_EXERCISES_
1. Answer these questions using the article on hospitalist shifts:
(a) In which issue of Today's Hospitalist was the article published?
(b) What share of physicians report a daytime shift as their primary shift?
(c) What kind of shifts do physicians in smaller groups tend to work more of?
2. Translate this sentence from the article on hospitalist shifts into Spanish: "The more experience hospitalists have, the less likely they are to have nighttime hours as their primary shifts."
3. Give a continuation of the article on hospitalist shifts, picking up after its final sentence.

_EXTRACT PROVIDED_
Home Poll A look at hospitalist shifts

A look at hospitalist shifts

Published in the February 2011 issue of Today’s Hospitalist

WHAT TYPE OF WORK SHIFT is most common in hospital medicine? While there’s no easy answer to that question, data from the 2010 Today’s Hospitalist Compensation & Career Survey shed some light on the types of shifts that hospitalists say they’re working.

What is your primary shift?
While most physicians want to work daytime shifts, less than one-third report having a daytime shift as their primary shift. Roughly another third say they work primarily day shifts with an occasional night shift thrown into the mix.

Larger groups (those with 10 to 15 hospitalists) tend to have fewer physicians working only days, and they tend to have more physicians working occasional night coverage. In smaller groups, on the other hand, physicians tend to work more dedicated day shifts.

The more experience hospitalists have, the less likely they are to have nighttime hours as their primary shifts. And women are more likely to work daytime only shifts and less likely to have occasional night coverage.

Collected data
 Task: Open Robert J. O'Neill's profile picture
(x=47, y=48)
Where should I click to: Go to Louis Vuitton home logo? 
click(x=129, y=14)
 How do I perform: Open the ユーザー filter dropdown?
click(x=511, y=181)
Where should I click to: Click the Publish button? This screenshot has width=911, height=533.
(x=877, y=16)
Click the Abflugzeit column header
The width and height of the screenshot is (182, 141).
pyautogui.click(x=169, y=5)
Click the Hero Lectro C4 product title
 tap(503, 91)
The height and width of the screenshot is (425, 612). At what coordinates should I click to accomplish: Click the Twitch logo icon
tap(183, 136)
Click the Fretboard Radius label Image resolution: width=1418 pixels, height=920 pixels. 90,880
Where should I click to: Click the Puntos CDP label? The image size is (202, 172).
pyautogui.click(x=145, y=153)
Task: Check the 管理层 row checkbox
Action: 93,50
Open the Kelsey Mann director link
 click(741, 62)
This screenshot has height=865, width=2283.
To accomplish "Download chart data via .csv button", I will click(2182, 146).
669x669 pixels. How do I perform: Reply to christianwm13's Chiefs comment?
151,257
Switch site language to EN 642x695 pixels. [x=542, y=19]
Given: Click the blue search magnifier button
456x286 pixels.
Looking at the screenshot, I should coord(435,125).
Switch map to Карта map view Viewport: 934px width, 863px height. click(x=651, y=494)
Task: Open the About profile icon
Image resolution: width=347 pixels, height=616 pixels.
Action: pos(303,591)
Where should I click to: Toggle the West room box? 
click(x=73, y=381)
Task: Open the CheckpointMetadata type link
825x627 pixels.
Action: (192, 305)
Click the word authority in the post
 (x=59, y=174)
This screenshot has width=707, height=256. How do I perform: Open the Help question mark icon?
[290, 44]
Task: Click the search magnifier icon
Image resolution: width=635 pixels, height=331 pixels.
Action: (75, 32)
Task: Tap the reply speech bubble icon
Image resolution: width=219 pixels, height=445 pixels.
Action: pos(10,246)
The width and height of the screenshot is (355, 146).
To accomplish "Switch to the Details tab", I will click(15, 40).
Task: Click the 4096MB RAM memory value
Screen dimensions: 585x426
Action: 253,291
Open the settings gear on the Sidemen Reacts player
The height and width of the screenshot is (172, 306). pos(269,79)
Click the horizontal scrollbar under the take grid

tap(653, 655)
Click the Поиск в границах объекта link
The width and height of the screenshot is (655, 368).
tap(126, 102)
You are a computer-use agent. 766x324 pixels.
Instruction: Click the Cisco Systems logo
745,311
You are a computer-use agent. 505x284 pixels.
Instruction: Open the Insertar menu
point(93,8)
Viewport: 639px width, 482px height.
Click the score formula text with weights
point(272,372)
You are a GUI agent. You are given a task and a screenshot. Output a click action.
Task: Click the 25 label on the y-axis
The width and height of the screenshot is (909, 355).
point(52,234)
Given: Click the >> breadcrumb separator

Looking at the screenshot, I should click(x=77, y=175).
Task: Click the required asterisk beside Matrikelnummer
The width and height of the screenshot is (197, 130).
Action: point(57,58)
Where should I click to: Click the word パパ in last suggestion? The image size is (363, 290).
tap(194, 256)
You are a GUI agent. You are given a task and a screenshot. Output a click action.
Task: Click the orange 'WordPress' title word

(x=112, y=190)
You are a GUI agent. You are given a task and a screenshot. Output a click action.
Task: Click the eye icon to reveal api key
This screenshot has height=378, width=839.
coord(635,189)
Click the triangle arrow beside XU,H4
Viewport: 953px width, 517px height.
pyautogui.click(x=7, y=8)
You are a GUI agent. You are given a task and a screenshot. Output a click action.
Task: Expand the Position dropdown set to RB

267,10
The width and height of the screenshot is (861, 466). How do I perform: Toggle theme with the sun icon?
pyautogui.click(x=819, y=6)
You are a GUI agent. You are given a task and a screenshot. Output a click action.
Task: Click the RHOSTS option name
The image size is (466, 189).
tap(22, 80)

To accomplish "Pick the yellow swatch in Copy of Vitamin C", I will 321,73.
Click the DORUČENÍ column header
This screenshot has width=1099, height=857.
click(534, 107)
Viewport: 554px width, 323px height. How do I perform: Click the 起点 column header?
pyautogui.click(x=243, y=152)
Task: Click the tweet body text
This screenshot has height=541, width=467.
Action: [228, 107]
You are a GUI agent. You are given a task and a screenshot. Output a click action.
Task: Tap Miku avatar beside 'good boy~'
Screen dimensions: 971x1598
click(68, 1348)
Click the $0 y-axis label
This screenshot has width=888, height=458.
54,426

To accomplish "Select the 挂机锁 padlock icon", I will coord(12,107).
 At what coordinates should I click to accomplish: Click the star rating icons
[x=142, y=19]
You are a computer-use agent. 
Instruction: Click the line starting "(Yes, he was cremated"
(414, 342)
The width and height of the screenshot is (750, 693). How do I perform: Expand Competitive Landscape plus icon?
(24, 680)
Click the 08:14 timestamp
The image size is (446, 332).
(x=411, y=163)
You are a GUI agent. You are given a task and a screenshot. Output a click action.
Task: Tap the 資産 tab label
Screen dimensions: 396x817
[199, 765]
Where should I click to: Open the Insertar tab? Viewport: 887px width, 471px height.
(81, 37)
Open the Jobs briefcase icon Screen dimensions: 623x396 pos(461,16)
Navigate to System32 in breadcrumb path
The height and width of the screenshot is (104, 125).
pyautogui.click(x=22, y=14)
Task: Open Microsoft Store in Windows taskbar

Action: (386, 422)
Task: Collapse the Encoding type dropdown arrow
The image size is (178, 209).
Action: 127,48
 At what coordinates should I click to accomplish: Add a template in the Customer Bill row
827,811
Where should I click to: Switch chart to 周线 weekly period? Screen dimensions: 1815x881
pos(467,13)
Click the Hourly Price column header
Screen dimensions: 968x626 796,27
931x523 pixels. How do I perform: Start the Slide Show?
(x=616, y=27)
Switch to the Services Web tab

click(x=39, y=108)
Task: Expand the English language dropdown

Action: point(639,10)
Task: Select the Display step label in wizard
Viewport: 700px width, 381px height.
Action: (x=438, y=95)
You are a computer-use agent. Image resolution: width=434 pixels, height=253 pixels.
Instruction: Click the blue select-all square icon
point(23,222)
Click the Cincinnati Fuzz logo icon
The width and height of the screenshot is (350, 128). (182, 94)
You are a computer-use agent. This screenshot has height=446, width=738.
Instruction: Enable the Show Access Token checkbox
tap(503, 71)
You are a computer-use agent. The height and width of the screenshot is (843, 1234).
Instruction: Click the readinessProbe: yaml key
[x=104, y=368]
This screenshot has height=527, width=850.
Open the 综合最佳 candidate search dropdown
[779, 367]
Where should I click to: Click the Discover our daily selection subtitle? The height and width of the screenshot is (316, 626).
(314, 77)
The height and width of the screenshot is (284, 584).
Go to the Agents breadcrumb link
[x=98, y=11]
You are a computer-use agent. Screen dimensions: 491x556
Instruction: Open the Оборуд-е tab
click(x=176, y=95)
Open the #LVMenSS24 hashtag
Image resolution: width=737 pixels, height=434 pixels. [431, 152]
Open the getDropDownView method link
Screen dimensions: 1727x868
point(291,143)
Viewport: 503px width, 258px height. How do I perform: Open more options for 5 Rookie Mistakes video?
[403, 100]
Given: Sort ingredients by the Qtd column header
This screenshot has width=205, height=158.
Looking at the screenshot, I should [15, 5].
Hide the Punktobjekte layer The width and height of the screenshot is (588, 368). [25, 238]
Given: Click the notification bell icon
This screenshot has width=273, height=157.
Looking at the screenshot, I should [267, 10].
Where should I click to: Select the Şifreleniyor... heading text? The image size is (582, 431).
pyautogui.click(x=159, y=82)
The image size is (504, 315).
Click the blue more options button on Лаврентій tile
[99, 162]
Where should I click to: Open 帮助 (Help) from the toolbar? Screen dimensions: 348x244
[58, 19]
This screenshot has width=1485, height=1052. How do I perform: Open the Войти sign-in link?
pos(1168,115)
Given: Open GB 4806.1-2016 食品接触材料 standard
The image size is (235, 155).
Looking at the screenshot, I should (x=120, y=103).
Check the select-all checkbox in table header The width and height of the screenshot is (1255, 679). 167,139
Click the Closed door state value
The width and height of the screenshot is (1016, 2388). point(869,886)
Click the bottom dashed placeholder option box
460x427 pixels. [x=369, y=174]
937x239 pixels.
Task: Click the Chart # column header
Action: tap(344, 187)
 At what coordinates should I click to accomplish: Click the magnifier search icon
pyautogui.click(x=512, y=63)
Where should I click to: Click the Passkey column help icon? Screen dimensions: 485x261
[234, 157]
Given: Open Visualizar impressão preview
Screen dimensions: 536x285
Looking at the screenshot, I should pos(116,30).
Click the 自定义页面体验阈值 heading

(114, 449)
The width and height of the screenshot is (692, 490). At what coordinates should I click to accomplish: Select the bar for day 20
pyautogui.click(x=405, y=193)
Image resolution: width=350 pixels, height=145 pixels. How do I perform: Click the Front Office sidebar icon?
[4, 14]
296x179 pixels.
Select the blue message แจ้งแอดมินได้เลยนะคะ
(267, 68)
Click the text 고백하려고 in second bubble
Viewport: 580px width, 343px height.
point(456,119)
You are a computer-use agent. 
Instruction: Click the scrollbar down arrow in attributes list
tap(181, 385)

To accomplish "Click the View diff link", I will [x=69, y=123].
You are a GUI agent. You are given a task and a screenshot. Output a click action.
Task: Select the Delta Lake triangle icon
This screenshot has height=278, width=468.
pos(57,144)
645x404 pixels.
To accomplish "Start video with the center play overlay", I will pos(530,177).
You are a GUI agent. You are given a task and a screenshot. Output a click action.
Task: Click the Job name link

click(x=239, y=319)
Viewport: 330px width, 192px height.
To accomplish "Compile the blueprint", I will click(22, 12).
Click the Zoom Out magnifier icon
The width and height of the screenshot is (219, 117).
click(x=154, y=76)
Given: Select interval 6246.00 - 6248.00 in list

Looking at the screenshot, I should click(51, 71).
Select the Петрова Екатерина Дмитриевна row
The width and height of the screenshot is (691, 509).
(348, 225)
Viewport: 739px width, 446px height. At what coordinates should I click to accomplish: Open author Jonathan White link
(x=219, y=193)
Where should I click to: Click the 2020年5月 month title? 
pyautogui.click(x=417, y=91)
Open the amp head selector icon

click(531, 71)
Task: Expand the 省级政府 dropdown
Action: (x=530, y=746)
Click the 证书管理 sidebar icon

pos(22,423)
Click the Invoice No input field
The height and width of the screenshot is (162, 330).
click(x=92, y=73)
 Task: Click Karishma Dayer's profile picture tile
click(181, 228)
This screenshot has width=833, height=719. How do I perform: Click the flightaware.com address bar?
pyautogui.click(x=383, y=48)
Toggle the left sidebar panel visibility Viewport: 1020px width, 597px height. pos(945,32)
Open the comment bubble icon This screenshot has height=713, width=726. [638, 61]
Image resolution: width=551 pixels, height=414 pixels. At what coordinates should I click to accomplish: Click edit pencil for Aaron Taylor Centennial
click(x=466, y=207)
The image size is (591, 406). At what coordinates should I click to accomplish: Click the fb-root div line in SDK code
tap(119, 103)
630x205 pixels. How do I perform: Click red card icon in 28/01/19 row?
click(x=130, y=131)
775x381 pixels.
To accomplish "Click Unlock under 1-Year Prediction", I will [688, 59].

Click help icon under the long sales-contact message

_EXPECTED RESULTS_
1.
(a) The February 2011 issue.
(b) Less than one-third.
(c) Dedicated day shifts.

2. Cuanta más experiencia tienen los hospitalistas, menos probable es que tengan horas nocturnas como sus turnos principales.

3.
Primary shifts of hospitalists

  • Only daytime shifts: 29.4%
  • Only nighttime shifts: 4.7%
  • Mostly daytime shifts with occasional night coverage: 34.8%
  • Scheduled rotation with blocks of day shifts and blocks of nights: 21.3%
  • Other: 9.8%

Differences by employment type
The biggest differences in hospitalists’ primary shifts appear when the data are cut by type of employer. More than half of hospitalists working for universities and medical schools, for example, work only daytime shifts.

Daytime shifts with occasional night coverage is most popular at local hospitalist groups. And rotating blocks of nights and days is most popular at national hospitalist management companies.